Martin Kadzere Senior Business Reporter
CORPORATE bond issuance looks set to increase in the next five years as prohibitive bank interests may force firms seeking funding to opt for capital markets. Bond issuances peaked in the last three years and the majority of corporate bonds raised in 2013 and 2014 were oversubscribed.

Between 2012 and 2014, local firms issued short to medium bonds worth about $350 million, a report by Emergent Research, an investment research firm which focuses on sub-Saharan markets said.

As such, Emergent believes the corporate bond issuance may continue in the medium term.

It said Government’s requirement compelling pension funds to invest a proportion of their assets in prescribed assets would boost corporate bond issuance.

Most of the bonds that were issued in recent years carried prescribed asset status.

In addition, the deposit-loan mismatch in the banking sector is restraining issuance of long-term loans thus fixed income securities have become an alternative for long- term credit.

On the other hand institutional investors interested in long-term assets find long-term bonds desirable.

The research firm also noted that liquidity constraints prevailing in the market compounded by rising defaults is pushing up loan interest rates.

In looking for affordable alternative funding sources, companies could look towards bonds for capital.

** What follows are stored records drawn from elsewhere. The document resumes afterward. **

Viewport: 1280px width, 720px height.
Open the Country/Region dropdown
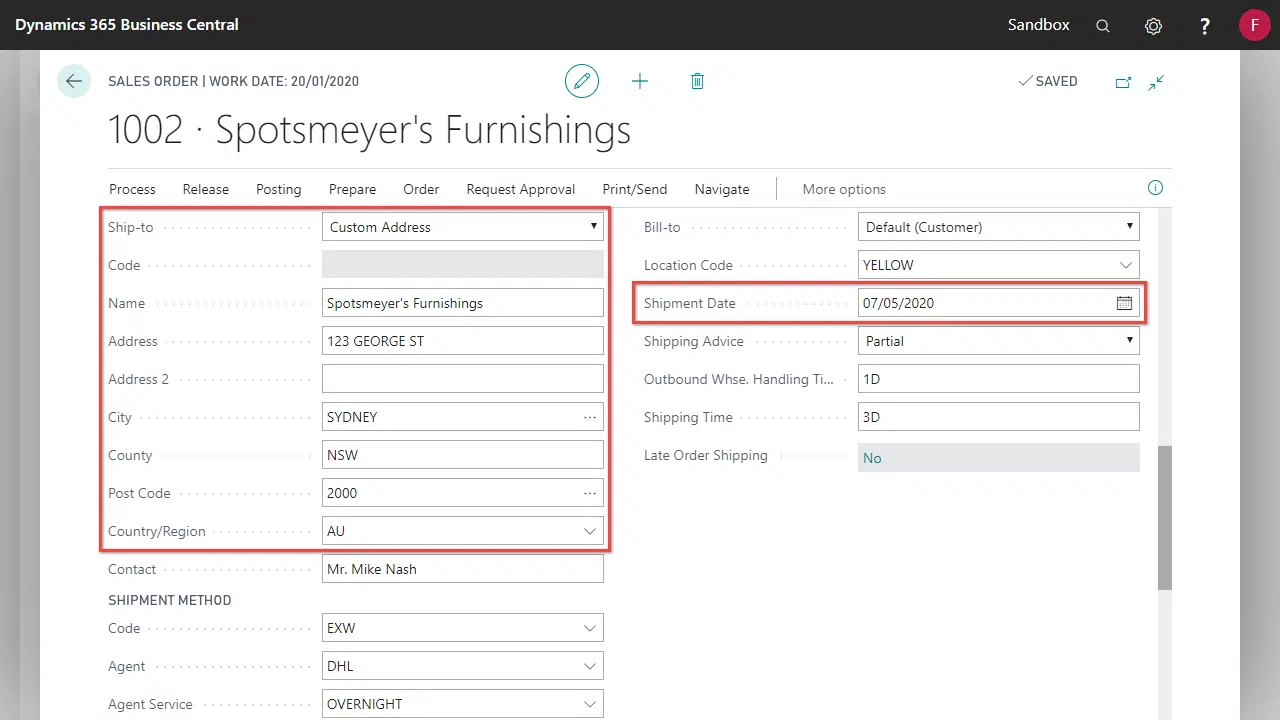click(590, 531)
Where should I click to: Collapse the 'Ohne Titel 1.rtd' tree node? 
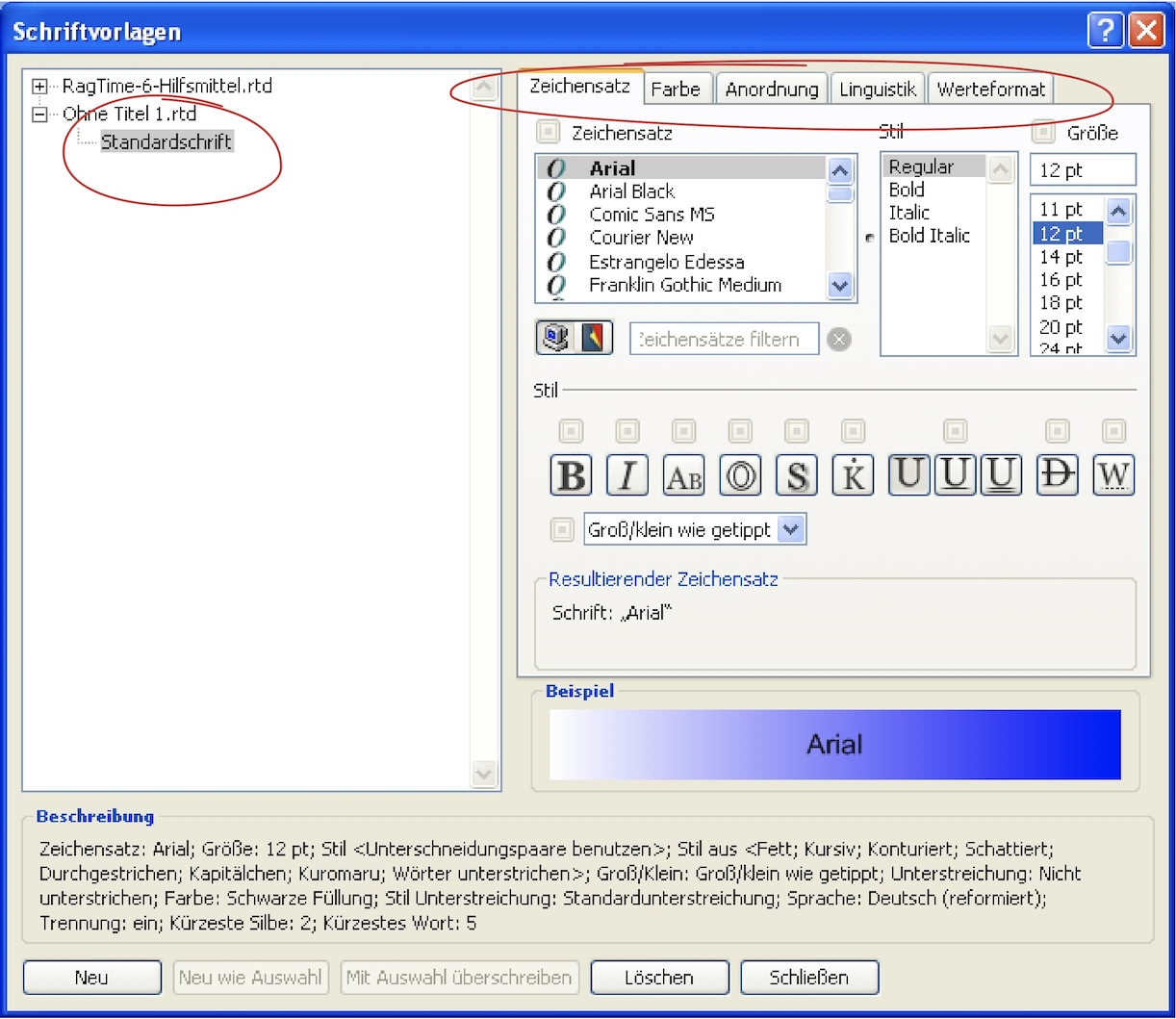(x=39, y=115)
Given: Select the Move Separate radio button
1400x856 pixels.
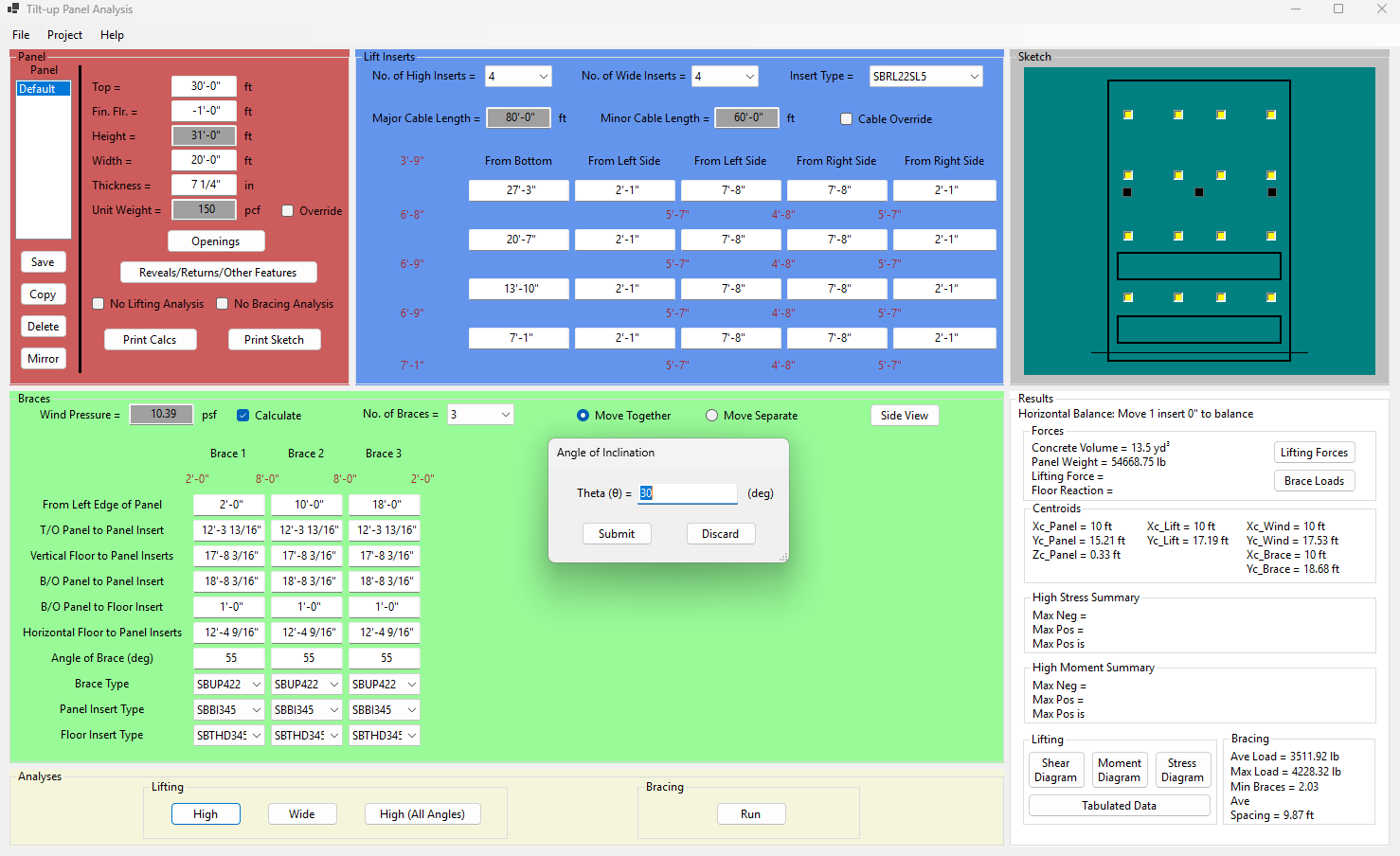Looking at the screenshot, I should coord(712,416).
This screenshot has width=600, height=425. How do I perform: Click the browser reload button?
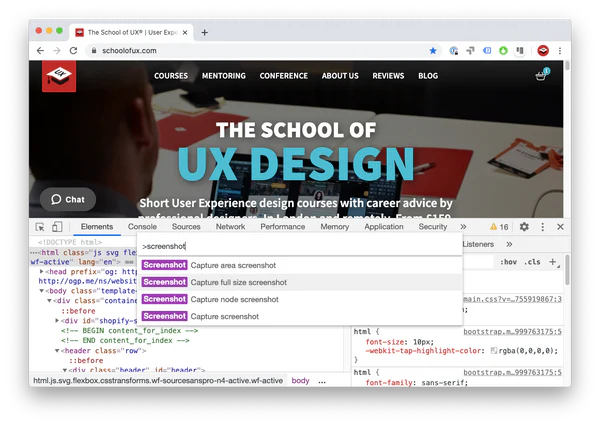tap(75, 50)
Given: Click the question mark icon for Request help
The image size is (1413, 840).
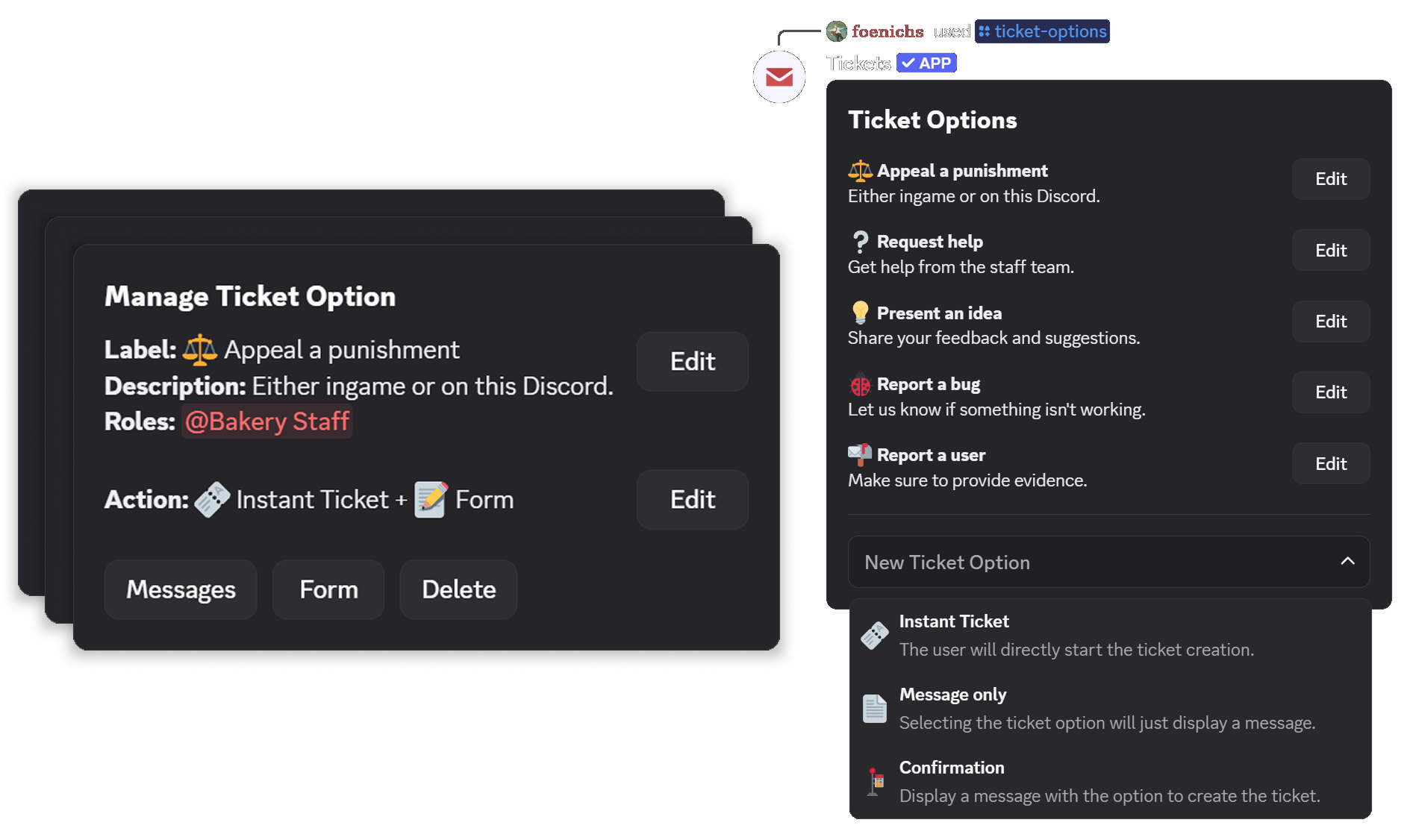Looking at the screenshot, I should (859, 241).
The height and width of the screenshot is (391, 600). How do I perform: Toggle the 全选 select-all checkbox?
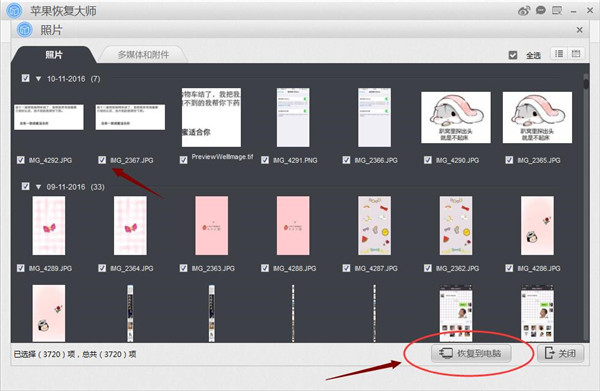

A stable and rising dollar provides downside currency risk protection for buyers of Zimbabwean bonds.

“Currency is an important risk for international investors investing in African markets exposed to exchange rate volatility,” said the report.

“From the perspective of currency risk, Zimbabwean bonds are a better choice than those of African peers. And in light of the indigenisation law, we expect foreign investors to purchase bonds as an alternative to equity where they are restricted to take more than 51 percent.”

The ZSE plans to launch a bond market by 2016. A secondary market for bonds will nest liquidity in the credit market. The bond market will also allow investors with a short- term investment duration to participate in bonds with the prospect of exiting before maturity.

But the functioning of a secondary does not need to wait for the ZSE bond market to be established.

“Institutional investors with varying liquidity status can trade bonds when necessary,” said the report. “Research and analysis into bonds will facilitate such secondary trading.

“For current investors, investment in bonds is done with the intent of holding securities until their maturity. We think that these bond investors should be satisfied with the current coupon rates as they are high enough to remain attractive should interest rates rise.”

The majority of bonds raised so far were for productive purposes. CBZ issued $20 million bond in 2012 to finance infrastructure investment and development at a coupon rate of 6,5 percent while Infrastructure Development Bank issued its maiden bond of $30 million to finance procurement of prepaid metres.

Late last year, the bank issued bonds worth $65 million for electricity generation and distribution projects.

In 2013, the Zimbabwe Stock Exchange issued a $1,5 million bond to fund implementation process of the Automated Trading System project.

Other bonds issued were the RBZ’s $20 million bond for meeting import requirements, Fidelity Life Assurance’s $10 million bond to finance low cost housing and Bindura Nickel Corporations’ $30 million bond to restart its smelter.